* YOUR INSTRUCTIONS *
Write out every line of the data below exactly as given.

* DATA PROVIDED *
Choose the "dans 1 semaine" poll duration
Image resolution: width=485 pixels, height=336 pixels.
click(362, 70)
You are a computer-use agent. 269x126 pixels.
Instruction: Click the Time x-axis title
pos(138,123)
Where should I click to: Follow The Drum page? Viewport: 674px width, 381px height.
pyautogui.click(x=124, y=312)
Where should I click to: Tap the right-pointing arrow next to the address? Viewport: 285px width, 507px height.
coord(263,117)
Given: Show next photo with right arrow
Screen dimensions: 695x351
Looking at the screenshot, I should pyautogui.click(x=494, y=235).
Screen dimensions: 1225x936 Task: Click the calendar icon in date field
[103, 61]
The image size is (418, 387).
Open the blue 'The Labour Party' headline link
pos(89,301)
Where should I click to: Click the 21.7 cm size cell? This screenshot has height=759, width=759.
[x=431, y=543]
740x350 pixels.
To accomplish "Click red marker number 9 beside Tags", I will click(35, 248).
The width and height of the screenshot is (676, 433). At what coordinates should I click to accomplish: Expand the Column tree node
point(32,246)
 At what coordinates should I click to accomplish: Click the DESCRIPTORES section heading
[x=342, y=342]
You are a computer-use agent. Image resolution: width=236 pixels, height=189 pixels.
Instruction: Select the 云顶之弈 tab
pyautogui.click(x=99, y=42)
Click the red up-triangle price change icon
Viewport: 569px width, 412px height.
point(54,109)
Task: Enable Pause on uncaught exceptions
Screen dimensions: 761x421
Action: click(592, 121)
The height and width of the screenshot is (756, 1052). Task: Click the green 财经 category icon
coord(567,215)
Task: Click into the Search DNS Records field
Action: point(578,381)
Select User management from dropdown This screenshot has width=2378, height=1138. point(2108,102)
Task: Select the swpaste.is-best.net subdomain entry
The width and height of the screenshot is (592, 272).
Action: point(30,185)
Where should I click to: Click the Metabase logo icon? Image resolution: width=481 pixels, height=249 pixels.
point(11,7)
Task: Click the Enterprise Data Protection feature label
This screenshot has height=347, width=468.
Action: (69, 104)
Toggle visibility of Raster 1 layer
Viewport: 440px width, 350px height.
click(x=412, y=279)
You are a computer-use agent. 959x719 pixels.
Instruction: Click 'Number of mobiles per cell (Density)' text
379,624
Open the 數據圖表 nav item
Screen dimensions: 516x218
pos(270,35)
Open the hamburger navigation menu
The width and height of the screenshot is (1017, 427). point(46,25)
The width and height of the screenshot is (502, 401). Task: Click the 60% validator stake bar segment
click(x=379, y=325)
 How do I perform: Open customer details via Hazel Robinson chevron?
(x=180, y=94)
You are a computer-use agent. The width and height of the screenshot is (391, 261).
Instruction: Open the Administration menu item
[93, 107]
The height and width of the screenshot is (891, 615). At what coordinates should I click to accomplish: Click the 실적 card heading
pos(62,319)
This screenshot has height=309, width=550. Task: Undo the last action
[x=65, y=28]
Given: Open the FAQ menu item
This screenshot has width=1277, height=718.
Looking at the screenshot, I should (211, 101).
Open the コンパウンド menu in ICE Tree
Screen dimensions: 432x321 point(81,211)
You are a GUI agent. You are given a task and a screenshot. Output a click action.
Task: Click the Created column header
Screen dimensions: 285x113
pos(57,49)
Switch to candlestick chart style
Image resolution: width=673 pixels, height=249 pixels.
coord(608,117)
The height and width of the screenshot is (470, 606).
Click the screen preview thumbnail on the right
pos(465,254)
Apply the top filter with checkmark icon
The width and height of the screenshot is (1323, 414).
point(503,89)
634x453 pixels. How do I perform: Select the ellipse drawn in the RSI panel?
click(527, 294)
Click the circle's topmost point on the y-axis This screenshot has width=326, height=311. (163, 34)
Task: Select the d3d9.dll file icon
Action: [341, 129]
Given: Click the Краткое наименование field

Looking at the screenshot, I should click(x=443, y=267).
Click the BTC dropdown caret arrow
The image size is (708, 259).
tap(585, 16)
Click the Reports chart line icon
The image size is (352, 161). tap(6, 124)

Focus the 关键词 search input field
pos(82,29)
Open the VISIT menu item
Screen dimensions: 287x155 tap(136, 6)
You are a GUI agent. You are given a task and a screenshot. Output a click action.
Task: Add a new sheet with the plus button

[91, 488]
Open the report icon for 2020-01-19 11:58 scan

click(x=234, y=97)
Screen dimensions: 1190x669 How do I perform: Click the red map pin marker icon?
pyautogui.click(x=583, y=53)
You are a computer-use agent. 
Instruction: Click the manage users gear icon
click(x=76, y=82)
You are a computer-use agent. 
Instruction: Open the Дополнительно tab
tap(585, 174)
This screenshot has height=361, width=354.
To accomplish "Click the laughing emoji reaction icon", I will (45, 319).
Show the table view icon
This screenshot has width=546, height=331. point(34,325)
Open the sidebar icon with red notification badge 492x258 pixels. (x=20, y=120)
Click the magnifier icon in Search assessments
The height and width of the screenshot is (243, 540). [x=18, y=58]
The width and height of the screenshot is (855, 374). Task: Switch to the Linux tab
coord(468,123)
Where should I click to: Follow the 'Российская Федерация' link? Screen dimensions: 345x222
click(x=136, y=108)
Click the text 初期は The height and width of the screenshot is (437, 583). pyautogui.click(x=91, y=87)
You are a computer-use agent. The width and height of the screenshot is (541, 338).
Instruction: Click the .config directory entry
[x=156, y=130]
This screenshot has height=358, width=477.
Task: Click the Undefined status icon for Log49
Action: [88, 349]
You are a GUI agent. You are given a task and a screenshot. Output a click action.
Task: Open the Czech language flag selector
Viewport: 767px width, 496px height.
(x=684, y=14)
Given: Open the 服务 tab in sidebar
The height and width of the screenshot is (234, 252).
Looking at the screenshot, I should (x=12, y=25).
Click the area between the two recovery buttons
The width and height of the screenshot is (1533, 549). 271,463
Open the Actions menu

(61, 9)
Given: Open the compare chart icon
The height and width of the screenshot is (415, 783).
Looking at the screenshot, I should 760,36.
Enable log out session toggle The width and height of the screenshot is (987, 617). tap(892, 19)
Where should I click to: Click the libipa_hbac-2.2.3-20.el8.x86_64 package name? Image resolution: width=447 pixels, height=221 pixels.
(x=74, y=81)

* ANSWER FOR THIS EXERCISE *
Choose the "dans 1 semaine" poll duration
Image resolution: width=485 pixels, height=336 pixels.
click(362, 70)
You are a computer-use agent. 269x126 pixels.
Instruction: Click the Time x-axis title
pos(138,123)
Where should I click to: Follow The Drum page? Viewport: 674px width, 381px height.
pyautogui.click(x=124, y=312)
Where should I click to: Tap the right-pointing arrow next to the address? Viewport: 285px width, 507px height.
coord(263,117)
Given: Show next photo with right arrow
Screen dimensions: 695x351
Looking at the screenshot, I should pyautogui.click(x=494, y=235).
Screen dimensions: 1225x936 Task: Click the calendar icon in date field
[103, 61]
The image size is (418, 387).
Open the blue 'The Labour Party' headline link
pos(89,301)
Where should I click to: Click the 21.7 cm size cell? This screenshot has height=759, width=759.
[x=431, y=543]
740x350 pixels.
To accomplish "Click red marker number 9 beside Tags", I will click(35, 248).
The width and height of the screenshot is (676, 433). At what coordinates should I click to accomplish: Expand the Column tree node
point(32,246)
 At what coordinates should I click to accomplish: Click the DESCRIPTORES section heading
[x=342, y=342]
You are a computer-use agent. Image resolution: width=236 pixels, height=189 pixels.
Instruction: Select the 云顶之弈 tab
pyautogui.click(x=99, y=42)
Click the red up-triangle price change icon
Viewport: 569px width, 412px height.
point(54,109)
Task: Enable Pause on uncaught exceptions
Screen dimensions: 761x421
Action: click(592, 121)
The height and width of the screenshot is (756, 1052). Task: Click the green 财经 category icon
coord(567,215)
Task: Click into the Search DNS Records field
Action: point(578,381)
Select User management from dropdown This screenshot has width=2378, height=1138. point(2108,102)
Task: Select the swpaste.is-best.net subdomain entry
The width and height of the screenshot is (592, 272).
Action: point(30,185)
Where should I click to: Click the Metabase logo icon? Image resolution: width=481 pixels, height=249 pixels.
point(11,7)
Task: Click the Enterprise Data Protection feature label
This screenshot has height=347, width=468.
Action: (69, 104)
Toggle visibility of Raster 1 layer
Viewport: 440px width, 350px height.
click(x=412, y=279)
You are a computer-use agent. 959x719 pixels.
Instruction: Click 'Number of mobiles per cell (Density)' text
379,624
Open the 數據圖表 nav item
Screen dimensions: 516x218
pos(270,35)
Open the hamburger navigation menu
The width and height of the screenshot is (1017, 427). point(46,25)
The width and height of the screenshot is (502, 401). Task: Click the 60% validator stake bar segment
click(x=379, y=325)
 How do I perform: Open customer details via Hazel Robinson chevron?
(x=180, y=94)
You are a computer-use agent. The width and height of the screenshot is (391, 261).
Instruction: Open the Administration menu item
[93, 107]
The height and width of the screenshot is (891, 615). At what coordinates should I click to accomplish: Click the 실적 card heading
pos(62,319)
This screenshot has height=309, width=550. Task: Undo the last action
[x=65, y=28]
Given: Open the FAQ menu item
This screenshot has width=1277, height=718.
Looking at the screenshot, I should (211, 101).
Open the コンパウンド menu in ICE Tree
Screen dimensions: 432x321 point(81,211)
You are a GUI agent. You are given a task and a screenshot. Output a click action.
Task: Click the Created column header
Screen dimensions: 285x113
pos(57,49)
Switch to candlestick chart style
Image resolution: width=673 pixels, height=249 pixels.
coord(608,117)
The height and width of the screenshot is (470, 606).
Click the screen preview thumbnail on the right
pos(465,254)
Apply the top filter with checkmark icon
The width and height of the screenshot is (1323, 414).
point(503,89)
634x453 pixels. How do I perform: Select the ellipse drawn in the RSI panel?
click(527, 294)
Click the circle's topmost point on the y-axis This screenshot has width=326, height=311. (163, 34)
Task: Select the d3d9.dll file icon
Action: [341, 129]
Given: Click the Краткое наименование field

Looking at the screenshot, I should click(x=443, y=267).
Click the BTC dropdown caret arrow
The image size is (708, 259).
tap(585, 16)
Click the Reports chart line icon
The image size is (352, 161). tap(6, 124)

Focus the 关键词 search input field
pos(82,29)
Open the VISIT menu item
Screen dimensions: 287x155 tap(136, 6)
You are a GUI agent. You are given a task and a screenshot. Output a click action.
Task: Add a new sheet with the plus button

[91, 488]
Open the report icon for 2020-01-19 11:58 scan

click(x=234, y=97)
Screen dimensions: 1190x669 How do I perform: Click the red map pin marker icon?
pyautogui.click(x=583, y=53)
You are a computer-use agent. 
Instruction: Click the manage users gear icon
click(x=76, y=82)
You are a computer-use agent. 
Instruction: Open the Дополнительно tab
tap(585, 174)
This screenshot has height=361, width=354.
To accomplish "Click the laughing emoji reaction icon", I will (45, 319).
Show the table view icon
This screenshot has width=546, height=331. point(34,325)
Open the sidebar icon with red notification badge 492x258 pixels. (x=20, y=120)
Click the magnifier icon in Search assessments
The height and width of the screenshot is (243, 540). [x=18, y=58]
The width and height of the screenshot is (855, 374). Task: Switch to the Linux tab
coord(468,123)
Where should I click to: Follow the 'Российская Федерация' link? Screen dimensions: 345x222
click(x=136, y=108)
Click the text 初期は The height and width of the screenshot is (437, 583). pyautogui.click(x=91, y=87)
You are a computer-use agent. The width and height of the screenshot is (541, 338).
Instruction: Click the .config directory entry
[x=156, y=130]
This screenshot has height=358, width=477.
Task: Click the Undefined status icon for Log49
Action: [88, 349]
You are a GUI agent. You are given a task and a screenshot. Output a click action.
Task: Open the Czech language flag selector
Viewport: 767px width, 496px height.
(x=684, y=14)
Given: Open the 服务 tab in sidebar
The height and width of the screenshot is (234, 252).
Looking at the screenshot, I should (x=12, y=25).
Click the area between the two recovery buttons
The width and height of the screenshot is (1533, 549). 271,463
Open the Actions menu

(61, 9)
Given: Open the compare chart icon
The height and width of the screenshot is (415, 783).
Looking at the screenshot, I should 760,36.
Enable log out session toggle The width and height of the screenshot is (987, 617). tap(892, 19)
Where should I click to: Click the libipa_hbac-2.2.3-20.el8.x86_64 package name? Image resolution: width=447 pixels, height=221 pixels.
(x=74, y=81)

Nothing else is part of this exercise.